Non bisogna nascondersi che tutta la vicenda rimane ancora avviluppata in un annoso contenzioso demaniale, relativo proprio al “predio” oggetto dell’insediamento. Occorre subito dire che decenni di storia demaniale, sentenze contestate e riconfermate, rivendicazioni e verifiche circa l’appartenenza dei beni di uso civico, non sono bastati per chiudere una vertenza già varie volte acclarata a favore del Comune. E ci si ritrova a ricominciare daccapo. Ma certamente non saremmo giunti a questo punto controverso, se un anno fa, l’antica rivendicazione popolare del “predio” di Foce vecchia e Sopra la marchesa, non avesse avuto una inaspettata inversione, addirittura opposta a tutta una lunga storia di lotte e di rivendicazioni sostenute dal Comune e dalla popolazione, da tempo immemore.
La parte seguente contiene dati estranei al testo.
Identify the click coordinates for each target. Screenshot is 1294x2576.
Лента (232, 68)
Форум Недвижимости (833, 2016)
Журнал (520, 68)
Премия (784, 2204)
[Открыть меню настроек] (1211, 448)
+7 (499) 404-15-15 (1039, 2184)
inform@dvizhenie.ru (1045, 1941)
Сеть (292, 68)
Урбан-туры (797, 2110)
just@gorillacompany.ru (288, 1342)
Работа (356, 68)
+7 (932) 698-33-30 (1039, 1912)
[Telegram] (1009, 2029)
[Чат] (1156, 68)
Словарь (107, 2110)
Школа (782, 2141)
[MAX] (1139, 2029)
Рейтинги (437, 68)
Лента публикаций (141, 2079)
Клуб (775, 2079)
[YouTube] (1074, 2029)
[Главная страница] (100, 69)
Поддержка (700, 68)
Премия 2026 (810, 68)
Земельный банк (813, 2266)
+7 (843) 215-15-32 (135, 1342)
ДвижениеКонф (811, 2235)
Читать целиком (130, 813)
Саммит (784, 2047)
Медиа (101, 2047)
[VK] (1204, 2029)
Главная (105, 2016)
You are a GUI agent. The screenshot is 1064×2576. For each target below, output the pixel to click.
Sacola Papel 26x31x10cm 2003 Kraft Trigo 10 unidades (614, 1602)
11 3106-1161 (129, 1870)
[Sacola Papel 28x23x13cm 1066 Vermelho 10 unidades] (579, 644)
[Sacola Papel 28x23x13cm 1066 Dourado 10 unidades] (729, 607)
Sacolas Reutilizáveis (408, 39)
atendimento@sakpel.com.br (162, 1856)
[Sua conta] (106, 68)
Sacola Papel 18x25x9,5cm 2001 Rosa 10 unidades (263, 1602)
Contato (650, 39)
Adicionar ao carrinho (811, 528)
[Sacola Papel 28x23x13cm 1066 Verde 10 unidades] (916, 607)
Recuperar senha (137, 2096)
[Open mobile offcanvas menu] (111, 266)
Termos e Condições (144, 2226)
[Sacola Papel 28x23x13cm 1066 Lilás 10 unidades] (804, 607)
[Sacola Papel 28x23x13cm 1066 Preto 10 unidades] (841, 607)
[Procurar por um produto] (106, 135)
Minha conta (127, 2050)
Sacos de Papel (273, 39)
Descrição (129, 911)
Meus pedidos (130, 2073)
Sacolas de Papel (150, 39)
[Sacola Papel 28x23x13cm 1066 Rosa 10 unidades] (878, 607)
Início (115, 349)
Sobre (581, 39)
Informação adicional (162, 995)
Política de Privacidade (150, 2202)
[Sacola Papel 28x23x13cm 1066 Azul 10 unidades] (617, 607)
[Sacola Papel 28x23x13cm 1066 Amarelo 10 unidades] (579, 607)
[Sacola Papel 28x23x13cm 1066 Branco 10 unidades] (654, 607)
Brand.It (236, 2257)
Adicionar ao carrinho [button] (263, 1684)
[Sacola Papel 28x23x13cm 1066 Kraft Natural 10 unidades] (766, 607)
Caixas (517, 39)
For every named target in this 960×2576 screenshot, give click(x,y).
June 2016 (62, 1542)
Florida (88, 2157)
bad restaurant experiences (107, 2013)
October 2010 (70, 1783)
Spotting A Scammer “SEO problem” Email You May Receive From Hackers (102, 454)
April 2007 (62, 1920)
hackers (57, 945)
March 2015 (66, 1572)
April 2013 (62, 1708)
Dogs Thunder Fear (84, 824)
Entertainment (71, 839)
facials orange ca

“Mi corre l’obbligo di ricordare” che negli anni Novanta, l’amministrazione da me guidata, alla fine di un lungo contenzioso e di un accidentato confronto in varie sedi giudiziarie, deliberò, senza ricevere in seguito alcuna contestazione, la reintegra nei beni comunali dei suddetti terreni, oggetto dell’insediamento del porto. Successivamente, fui nominato dalla Procura custode giudiziario della ex Darsena. Fu quella, una occasione epocale attesissima, una grande conquista, perché per la prima volta veniva confermata la demanialità del fondo, e chiarito che il letto della foce era stato occupato senza titolo alcuno.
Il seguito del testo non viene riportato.